Weddings

Love Stories: Kent Lassman and Dana Damico

Another Monday, another edition of Love Stories, a Bridal Party feature on the most romantic, surprising, or just plain quirky tales of love and marriage in Washington. This week, meet an Alexandria couple whose story is just a little bit Notting Hill.

Kent and Dana in December 2007.

When it comes to storybook romances, Dana Damico and Kent Lassman have the book part covered: A copy of I Was Amelia Earhart sits in the couple’s attic in Alexandria, with Kent’s marriage proposal still scrawled inside. But in 1996, when the two met at a now-closed Olsson’s Books and Records near Metro Center, it was Dana who was popping the questions.

“I thought he was a guy who had come in a few days earlier to get the Earhart book,” Dana says. “So I started asking him, ‘Did you like the book? What did you think of the book?’ I kept asking, he kept staring, and finally I realized: He’s not that guy.”

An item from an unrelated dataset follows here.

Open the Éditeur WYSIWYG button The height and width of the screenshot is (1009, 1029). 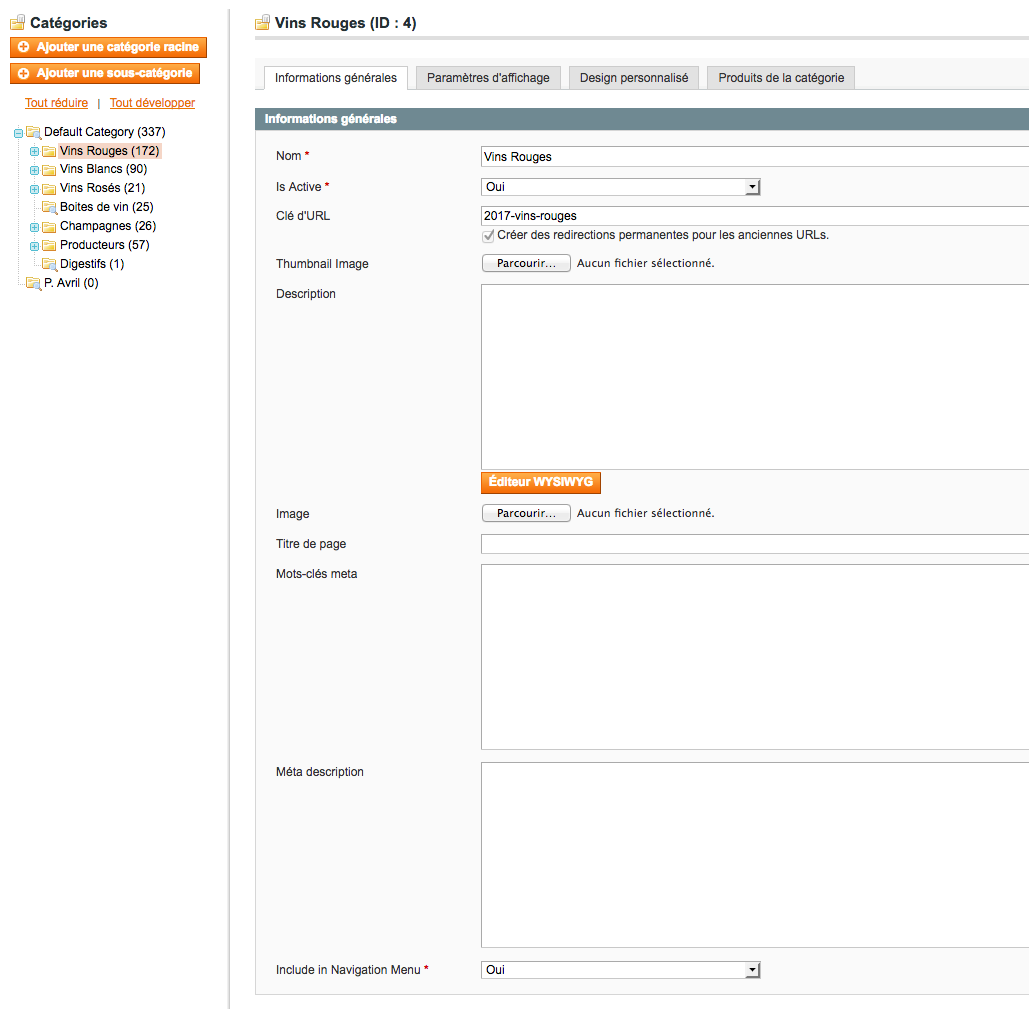point(540,482)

Dana, embarrassed, went back to work. Kent, “totally floored” that the cute clerk in overalls was talking to him, forgot why he had come to Olsson’s in the first place. And Kent’s coworker Rachel, incredulous that he had left the bookstore without asking for a date, hounded him at work for the next few hours until he—a shy guy who had never done anything close to asking out a stranger—picked up the phone. He didn’t even know Dana’s name.

“I called and asked for the clerk in the overalls, the one with the short hair,” he says. “They’re like, ‘We don’t take calls like that. You’re creepy.’ But after another hour and a half of abuse at the office, I called again and Dana answered.”

They met for drinks at Capitol City Brewing Company, and then Kent—who admits he didn’t have a plan because he didn’t expect Dana to say yes—pulled a classic DC date line: “What’s your favorite monument?” The two talked on the steps of the Lincoln Memorial for hours, then ended the night at Kent’s favorite: the Albert Einstein sculpture at the National Academy of Sciences.

A few weeks later, Dana left for grad school in Chicago—but the two decided to keep dating. Three years later, still a long-distance couple (after getting her master's in journalism, Dana landed at a newspaper in North Carolina), Kent took Dana back to the steps of the Lincoln Memorial, an Olsson’s bag in hand. Again he was speechless. “I wrote the proposal in the book,” he says, “so I wouldn’t have to say it.”

Dana made him ask anyway. Three times. And her answer? Let's put it this way: she definitely wasn't speechless.